Il macello è il punto di arrivo
Mi è capitato di rileggere l’articolo pubblicato da Veganzetta il 9 gennaio 2015 con testimonianze dei lavoratori nei macelli inglesi. Sono un medico veterinario, non ho lavorato in un macello, ma nel mio percorso di studi, ho dovuto frequentare questi luoghi e assistere alla macellazione bovina ed equina in Italia: in Piemonte per la precisione. Mi piacerebbe esprimere la mia opinione a proposito. Una sola premessa: gli operatori che ho potuto osservare con gli Animali vivi non hanno attuato comportamenti simili a quelli descritti nelle testimonianze, può darsi solo a causa della mia presenza.
Ciò che tengo a sottolineare con forza è che il macello rappresenta per l’Animale il termine di una sofferenza, ne rappresenta la fine, in un certo senso l’affrancamento. Finalmente non si dovranno più sopportare condizioni di vita ignobili, trattamenti medici invasivi e rudi, macchinosi e senza alcun tipo di rispetto.
Non si dovrà più sopravvivere in ambienti asfissianti, bui, noiosi, in cui non si può interagire gli uni con gli altri spontaneamente, in cui se si è femmine toccherà essere violentate e ingravidate e non si potrà nemmeno godere del piacere della maternità a causa delle restrizioni e delle privazioni, che coinvolgeranno inevitabilmente anche i conseguenti orfani. Il macello rappresenta la tappa finale di un viaggio di ore (minimo due) in un vano di un camion, nuovamente pressati, imprigionati, soffocati, senza possibilità di dissetarsi d’estate, o riscaldarsi in inverno, di muoversi, di alimentarsi, di interagire con i compagni di viaggio se non calpestandosi e ferendosi a vicenda. Il macello è il punto di arrivo di tutto questo… Ci si ritrova in un corridoio (più o meno lungo a seconda della specie animale) e si procede in coda: si odono rumori di sottofondo, si percepiscono odori forti, acri, che intimoriscono, allarmano, ma si arriva ad un termine.
Ovviamente questo avviene più o meno rapidamente a seconda di come ci si comporta, se si percorre diligentemente il corridoio si giunge in fretta, altrimenti inizia la lotta e l’Umano ha voglie di prevaricazione, ha necessità di mostrare la sua forza: “non l’avrai vinta tu, questo è il percorso e qui vai a finire, con le buone o con le cattive”… A questo punto la violenza si subisce, non c’è modo di evitarla, si assiste anche a quella inflitta agli altri, senza poter aiutare, senza poter scappare.

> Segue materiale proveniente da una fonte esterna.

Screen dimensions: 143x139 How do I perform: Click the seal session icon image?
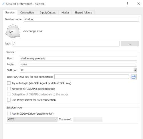pyautogui.click(x=13, y=31)
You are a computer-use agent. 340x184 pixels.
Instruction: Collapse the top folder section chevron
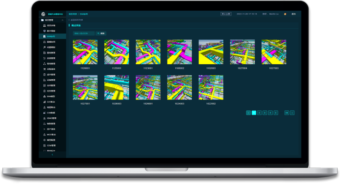point(63,20)
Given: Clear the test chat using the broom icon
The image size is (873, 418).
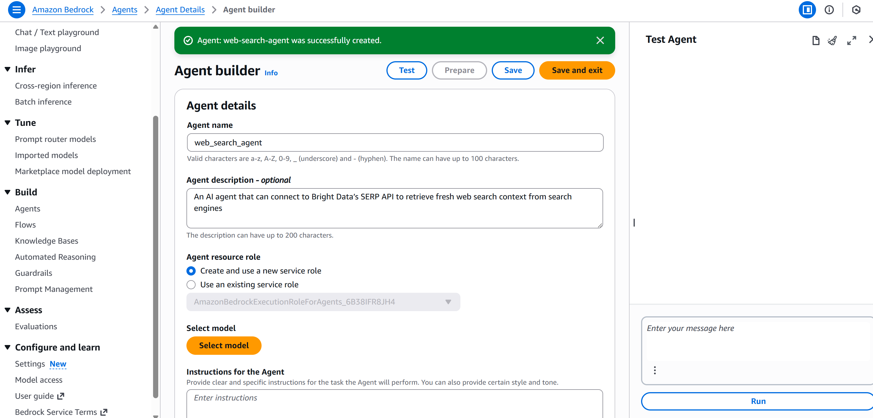Looking at the screenshot, I should [832, 41].
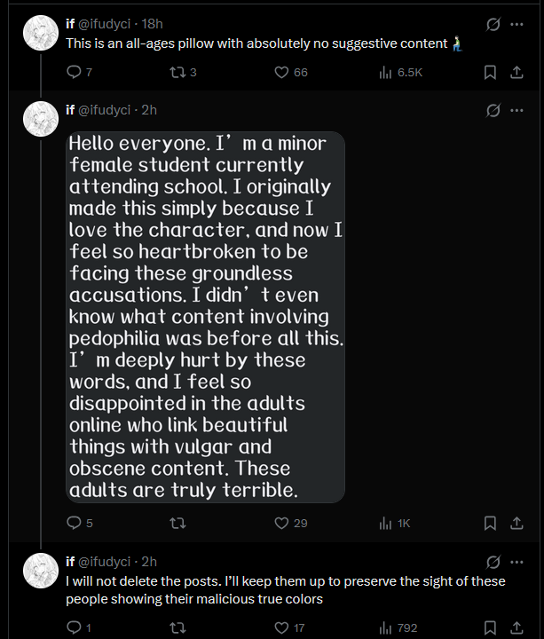544x639 pixels.
Task: Click Grok icon on the image post
Action: (493, 110)
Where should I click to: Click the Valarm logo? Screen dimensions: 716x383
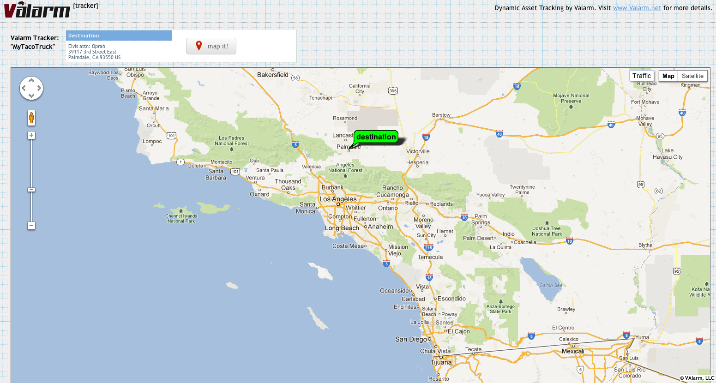(37, 10)
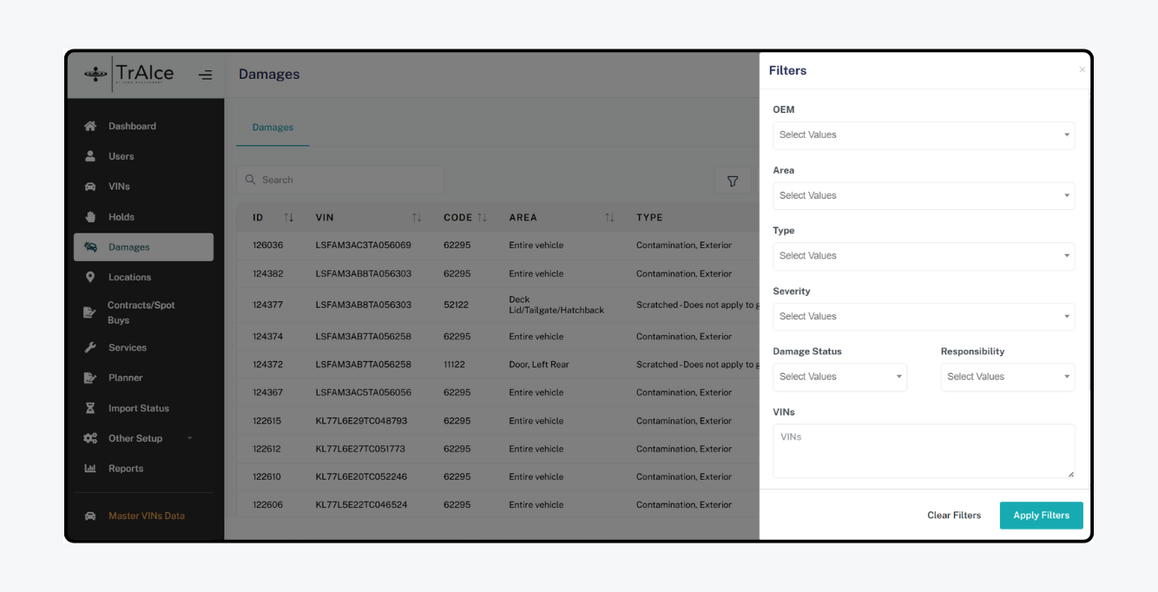Open the Damage Status dropdown
Viewport: 1158px width, 592px height.
pos(839,377)
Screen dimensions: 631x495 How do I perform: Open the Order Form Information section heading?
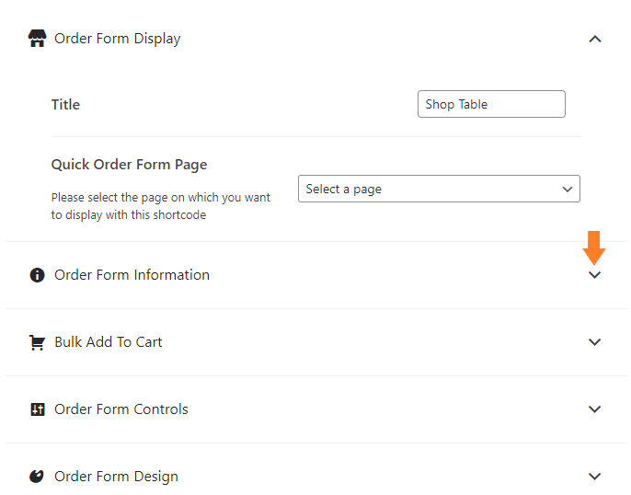tap(132, 275)
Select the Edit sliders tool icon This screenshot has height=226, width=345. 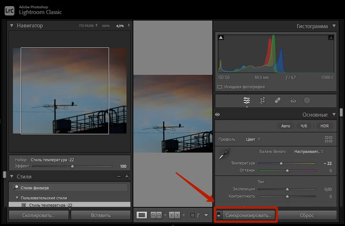pyautogui.click(x=247, y=101)
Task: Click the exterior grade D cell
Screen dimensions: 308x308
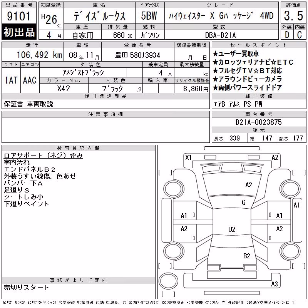Action: [x=287, y=35]
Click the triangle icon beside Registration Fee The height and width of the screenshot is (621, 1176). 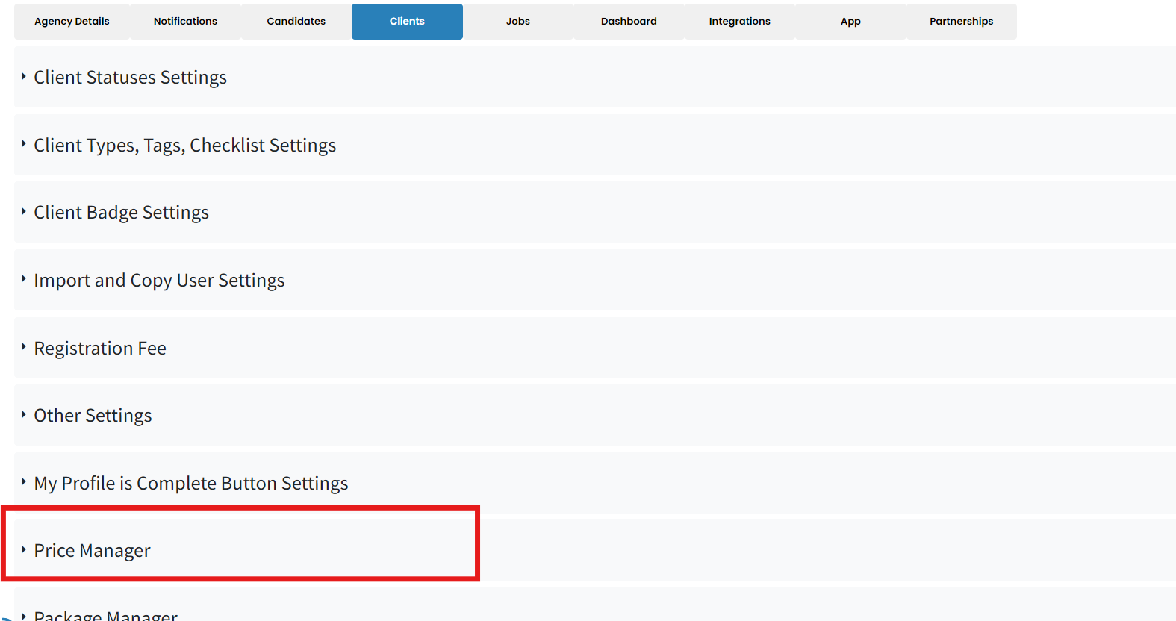(24, 347)
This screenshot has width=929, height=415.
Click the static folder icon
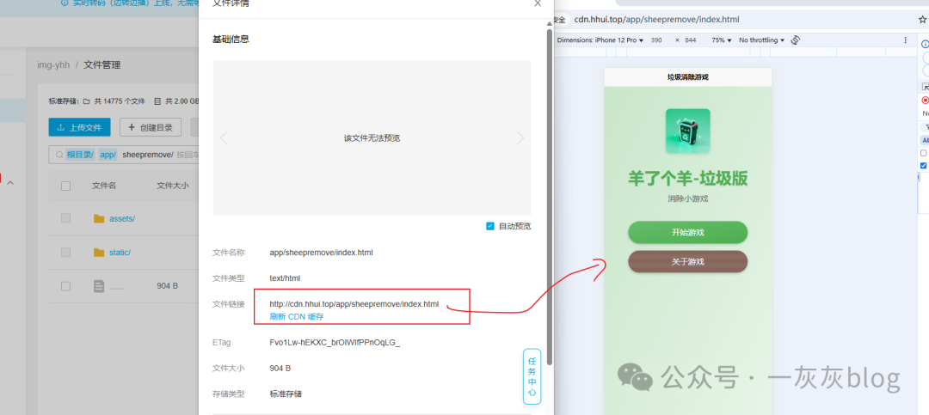pos(99,253)
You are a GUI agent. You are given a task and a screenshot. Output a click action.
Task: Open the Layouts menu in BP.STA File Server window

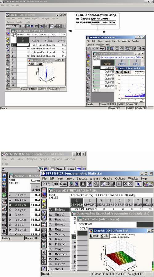(x=116, y=41)
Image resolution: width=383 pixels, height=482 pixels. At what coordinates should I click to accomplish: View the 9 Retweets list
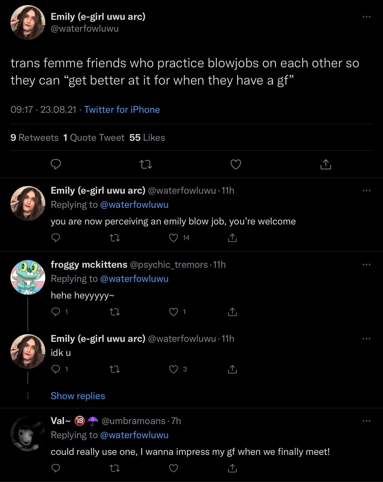pyautogui.click(x=35, y=138)
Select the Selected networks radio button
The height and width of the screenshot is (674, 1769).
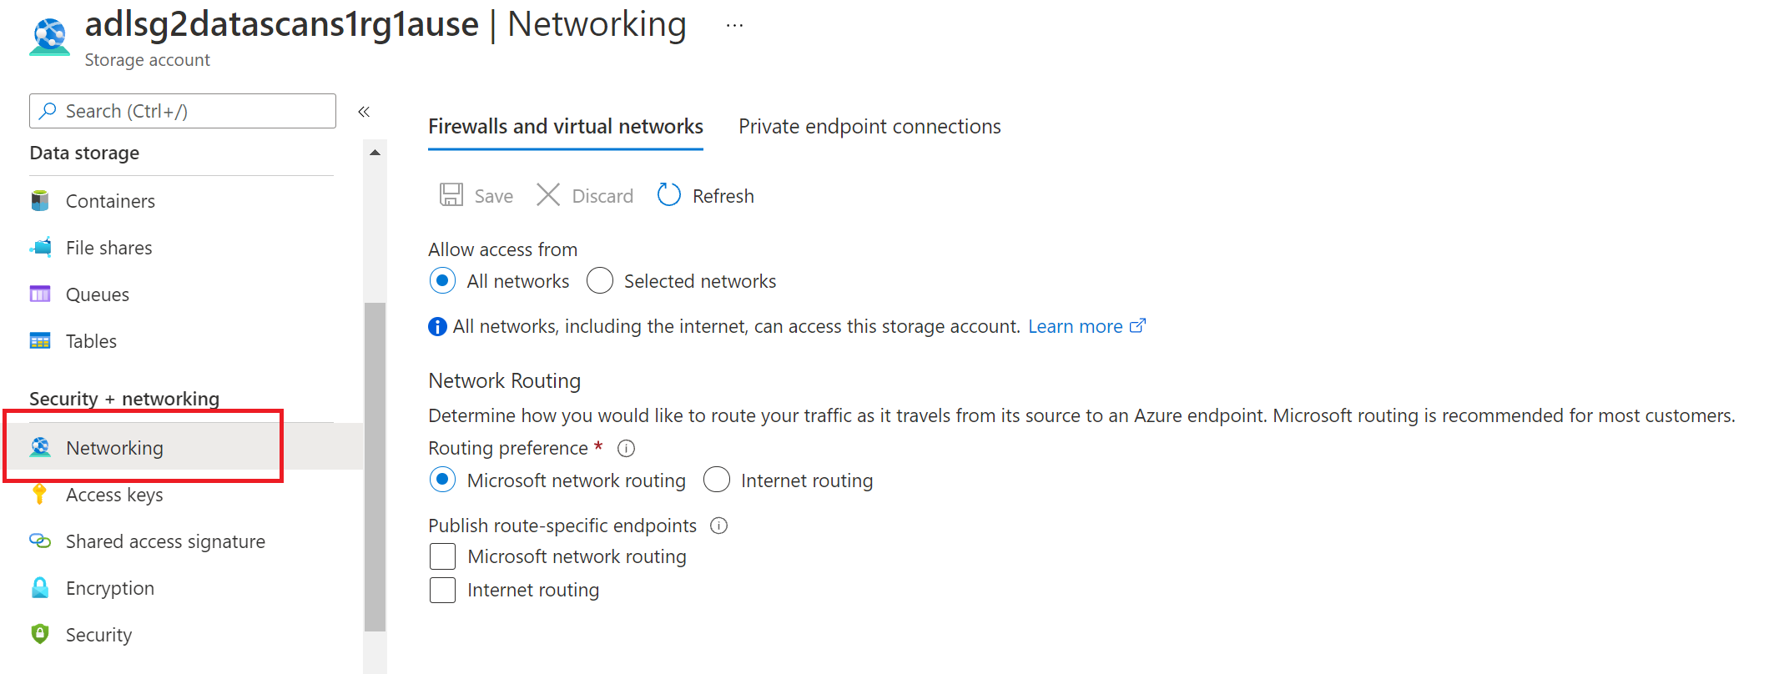click(x=599, y=280)
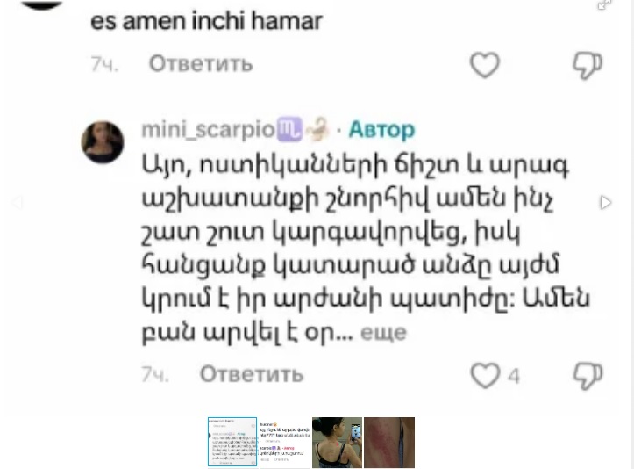The image size is (634, 469).
Task: Open the fullscreen expand arrows icon
Action: (x=604, y=4)
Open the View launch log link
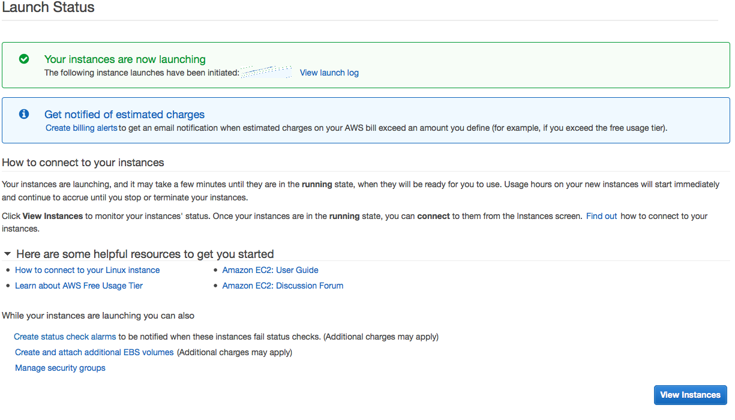Viewport: 735px width, 420px height. pyautogui.click(x=329, y=73)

E se durante il tragitto qualcuno si ferisse? Se qualcuno, magari già in condizioni di salute precarie, ma fatto viaggiare forzatamente per non incorrere in tutte le noiose problematiche relative alla macellazione in azienda, arrivato a destinazione fosse troppo debole per scendere dal camion? Beh, allora verrà forzato, istigato, maltrattato affinché si alzi altrimenti si può finire lì, davanti a tutti, uccisi e abbandonati nel vano deserto e lurido del camion in cui si è viaggiato.
Cosa accadrà a quel corpo non ha importanza. Se gli operatori utilizzeranno una testa come una sorta di pallone da lanciarsi nei corridoi, se giocheranno con una bocca a mo’ di marionetta o si rinfrescheranno con gli idranti ridendo a fine giornata non ha più importanza. Il viaggio è giunto al termine ed anche la vita, la sopravvivenza e tutte le sue inutili sofferenze, è finita.